Escribía cartas a su casa casi diariamente, y tan sólo en ellas vivía. Todo lo demás le parecía borroso, carente de significación, paradas inútiles en su camino, como las cifras de las horas de la esfera de un reloj. Pero cuando se daba a escribir, sentía algo extraordinario, exclusivo; en él se elevaba algo así como una isla pletórica de luz y de maravillosos colores de entre el mar de grises sensaciones que día tras día lo circundaban, frías e indiferentes. Y cuando, durante la jornada, en los juegos o en las horas de clase, pensaba que por la noche escribiría su carta, tenía la sensación de que, pendiente de una invisible cadenilla, llevaba oculta una llave de oro con la cual, cuando nadie lo viera, podría abrir el portón de maravillosos jardines.

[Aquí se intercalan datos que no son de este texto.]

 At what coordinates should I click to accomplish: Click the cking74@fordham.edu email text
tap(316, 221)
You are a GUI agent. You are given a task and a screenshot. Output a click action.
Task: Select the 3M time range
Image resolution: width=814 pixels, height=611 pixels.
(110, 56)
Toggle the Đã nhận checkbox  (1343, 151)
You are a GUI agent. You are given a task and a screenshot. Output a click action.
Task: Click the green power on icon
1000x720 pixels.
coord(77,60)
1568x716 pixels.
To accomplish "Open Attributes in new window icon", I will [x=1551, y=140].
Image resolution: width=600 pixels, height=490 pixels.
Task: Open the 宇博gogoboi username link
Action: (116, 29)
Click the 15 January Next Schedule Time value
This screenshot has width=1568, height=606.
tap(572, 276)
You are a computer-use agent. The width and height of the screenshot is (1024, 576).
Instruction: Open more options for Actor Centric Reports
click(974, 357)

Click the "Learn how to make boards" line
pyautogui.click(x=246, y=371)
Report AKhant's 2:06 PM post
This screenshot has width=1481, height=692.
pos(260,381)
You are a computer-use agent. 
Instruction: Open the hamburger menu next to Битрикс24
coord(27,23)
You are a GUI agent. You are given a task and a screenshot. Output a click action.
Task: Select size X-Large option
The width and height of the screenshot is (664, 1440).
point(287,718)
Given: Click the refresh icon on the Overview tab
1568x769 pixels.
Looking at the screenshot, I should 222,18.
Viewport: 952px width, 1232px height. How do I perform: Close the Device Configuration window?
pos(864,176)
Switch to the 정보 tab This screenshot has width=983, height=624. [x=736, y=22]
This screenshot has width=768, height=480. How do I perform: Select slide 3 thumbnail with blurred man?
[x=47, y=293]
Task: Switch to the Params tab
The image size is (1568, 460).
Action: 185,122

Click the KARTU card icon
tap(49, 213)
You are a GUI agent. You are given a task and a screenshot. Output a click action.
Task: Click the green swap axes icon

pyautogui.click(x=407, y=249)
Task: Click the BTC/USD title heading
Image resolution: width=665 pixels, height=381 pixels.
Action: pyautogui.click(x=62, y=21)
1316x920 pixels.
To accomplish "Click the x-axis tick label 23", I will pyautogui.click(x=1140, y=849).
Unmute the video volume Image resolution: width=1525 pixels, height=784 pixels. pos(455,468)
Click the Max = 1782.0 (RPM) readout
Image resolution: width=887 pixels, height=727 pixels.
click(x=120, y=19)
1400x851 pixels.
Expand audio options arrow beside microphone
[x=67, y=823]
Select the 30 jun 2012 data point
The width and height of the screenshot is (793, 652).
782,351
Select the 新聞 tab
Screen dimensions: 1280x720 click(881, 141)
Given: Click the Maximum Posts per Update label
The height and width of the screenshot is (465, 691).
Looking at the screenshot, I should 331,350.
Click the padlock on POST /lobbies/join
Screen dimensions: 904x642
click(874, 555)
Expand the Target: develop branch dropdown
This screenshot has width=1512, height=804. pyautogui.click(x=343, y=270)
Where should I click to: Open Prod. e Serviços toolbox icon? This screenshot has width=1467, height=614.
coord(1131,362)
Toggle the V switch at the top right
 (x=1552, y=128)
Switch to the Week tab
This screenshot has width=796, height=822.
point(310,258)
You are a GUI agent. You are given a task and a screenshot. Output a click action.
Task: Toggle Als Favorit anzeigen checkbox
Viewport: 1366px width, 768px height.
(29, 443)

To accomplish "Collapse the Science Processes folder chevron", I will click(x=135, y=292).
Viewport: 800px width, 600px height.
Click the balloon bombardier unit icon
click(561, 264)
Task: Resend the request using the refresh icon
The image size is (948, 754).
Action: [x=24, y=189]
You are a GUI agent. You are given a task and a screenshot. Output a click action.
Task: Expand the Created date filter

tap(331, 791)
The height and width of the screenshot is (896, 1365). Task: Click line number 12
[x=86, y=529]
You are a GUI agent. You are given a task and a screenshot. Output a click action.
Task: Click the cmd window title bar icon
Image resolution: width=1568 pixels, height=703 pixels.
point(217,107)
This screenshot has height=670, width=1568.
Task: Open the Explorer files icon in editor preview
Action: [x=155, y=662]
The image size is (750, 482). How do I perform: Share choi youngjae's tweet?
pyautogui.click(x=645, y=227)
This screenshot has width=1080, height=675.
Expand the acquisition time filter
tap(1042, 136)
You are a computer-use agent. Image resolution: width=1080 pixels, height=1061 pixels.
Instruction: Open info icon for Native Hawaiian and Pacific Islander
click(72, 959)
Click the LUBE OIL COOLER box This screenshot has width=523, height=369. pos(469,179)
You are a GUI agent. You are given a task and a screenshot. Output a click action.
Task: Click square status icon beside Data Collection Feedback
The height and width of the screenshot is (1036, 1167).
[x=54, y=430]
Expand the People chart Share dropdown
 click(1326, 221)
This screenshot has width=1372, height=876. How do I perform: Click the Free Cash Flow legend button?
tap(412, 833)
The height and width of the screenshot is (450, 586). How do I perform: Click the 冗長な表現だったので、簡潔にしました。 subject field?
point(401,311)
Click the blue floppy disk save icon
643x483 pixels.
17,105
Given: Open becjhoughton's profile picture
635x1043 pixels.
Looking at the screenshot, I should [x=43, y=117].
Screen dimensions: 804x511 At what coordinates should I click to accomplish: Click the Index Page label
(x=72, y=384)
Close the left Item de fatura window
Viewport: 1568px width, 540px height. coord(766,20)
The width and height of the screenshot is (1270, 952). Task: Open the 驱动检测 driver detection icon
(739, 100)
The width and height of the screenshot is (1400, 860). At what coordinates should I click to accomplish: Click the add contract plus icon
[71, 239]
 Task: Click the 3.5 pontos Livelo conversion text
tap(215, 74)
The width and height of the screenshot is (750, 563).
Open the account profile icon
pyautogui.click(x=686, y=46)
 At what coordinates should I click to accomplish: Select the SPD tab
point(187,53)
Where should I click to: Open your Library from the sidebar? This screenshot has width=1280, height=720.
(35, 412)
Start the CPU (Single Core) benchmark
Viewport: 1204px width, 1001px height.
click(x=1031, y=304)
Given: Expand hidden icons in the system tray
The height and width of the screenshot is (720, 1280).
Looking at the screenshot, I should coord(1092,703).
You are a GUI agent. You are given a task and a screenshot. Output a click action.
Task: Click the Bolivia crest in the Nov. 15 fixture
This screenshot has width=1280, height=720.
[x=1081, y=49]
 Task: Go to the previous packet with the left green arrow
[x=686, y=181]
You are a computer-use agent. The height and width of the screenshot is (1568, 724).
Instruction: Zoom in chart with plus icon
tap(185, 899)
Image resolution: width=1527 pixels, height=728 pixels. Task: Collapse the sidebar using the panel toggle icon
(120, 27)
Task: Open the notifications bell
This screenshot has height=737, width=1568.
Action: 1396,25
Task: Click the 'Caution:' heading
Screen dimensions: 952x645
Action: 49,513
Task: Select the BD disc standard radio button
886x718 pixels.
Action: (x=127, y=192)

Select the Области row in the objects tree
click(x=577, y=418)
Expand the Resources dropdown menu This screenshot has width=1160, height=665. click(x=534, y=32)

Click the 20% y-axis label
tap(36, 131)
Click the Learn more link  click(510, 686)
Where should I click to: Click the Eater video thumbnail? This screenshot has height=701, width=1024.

Lo curioso era que esta tenaz, consumidora nostalgia que sentía por sus padres tenía algo nuevo y extraño. Antes nunca se le había ocurrido que pudiera sentir tal cosa, había aceptado con gusto la idea de ingresar en el instituto y hasta rompió a reír cuando la madre, al despedirse por primera vez, no podía apartarse de él, en medio de las lágrimas. Y aquello estalló de pronto, en su interior, como algo elemental, sólo después de haber pasado algunos días en el instituto y de haberse sentido relativamente bien.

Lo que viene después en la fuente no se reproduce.